Hi Joel,
Yes I’ve learned this lesson the hard way too. Once the lacquer has started peeling, all you can do is wipe as much of it off as possible to avoid getting it into the cleaned movement. I have heard of people reapplying lacquer to the plate, but it would involve scrubbing ALL of the exiting lacquer and then respraying the plate. Of course this will get lacquer into the pivot holes, which will have to be removed. More pain and suffering than its worth in my opinion.

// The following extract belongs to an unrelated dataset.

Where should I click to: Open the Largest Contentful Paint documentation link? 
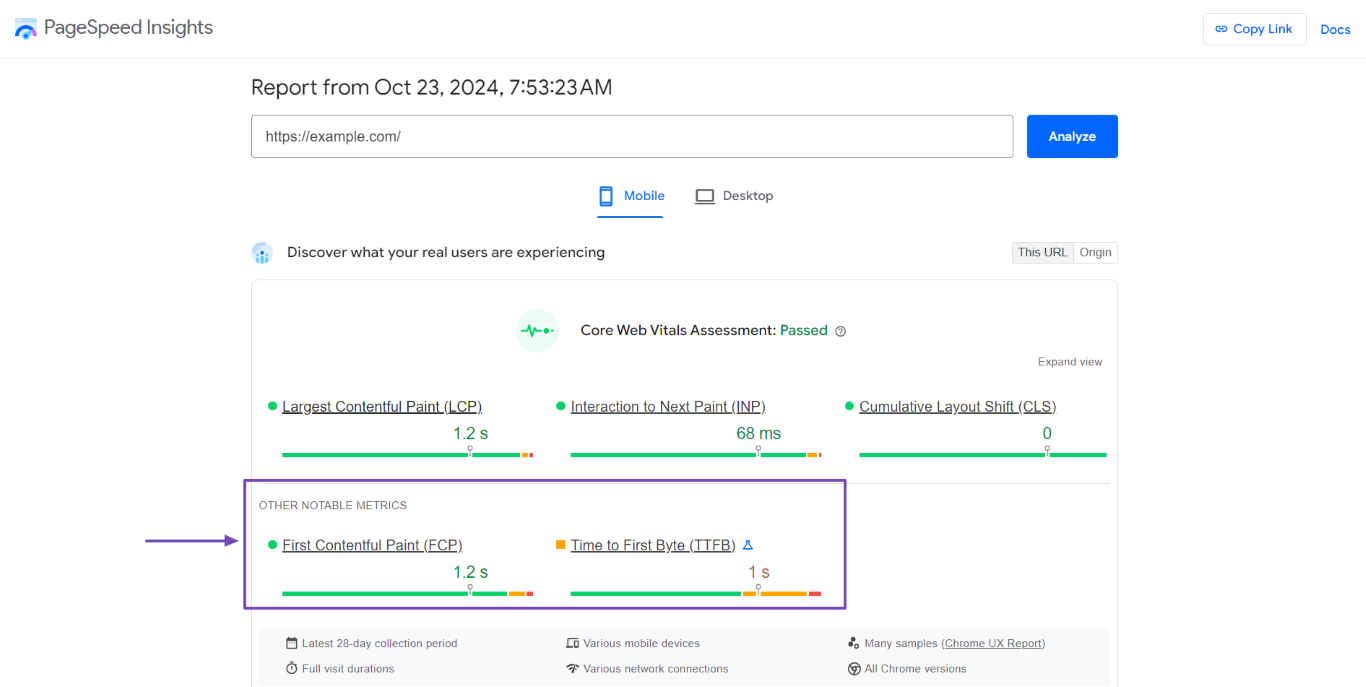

Some of the movements that I’ve cleaned, have been previously serviced. And as such, the lacquer is thinner and peels faster or already has spots that are peeled and tarnished. On places where it is peeling, I take a micro-fiber cloth and scrub the area in all directions to try and remove the flakes as much as possible. After that, it is what it is.

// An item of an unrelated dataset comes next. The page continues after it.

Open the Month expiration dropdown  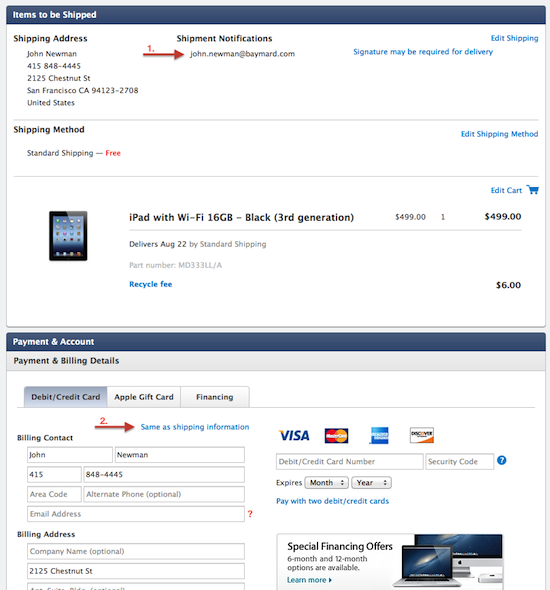click(x=327, y=483)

Any time I run a lacquered plate ( and gears) thru the ultrasonic, I run the plate for 30 sec, scrub with a nylon brush, and run for another 30 sec. No more than 60 sec total to prevent peeling. The gears I run at 90 sec total. Rinse 2x, place in alcohol soak, inspect and, (if needed) scrub with ammonia cleaner/nylon brush and then re-rinse and back into the alcohol. I have found that if the plates are lacquered, the gears and levers are too.
So take this as a lesson learned. You have not damaged the movement, but it will tarnish over time. Just clean off as much of the flakes as you can and go from there.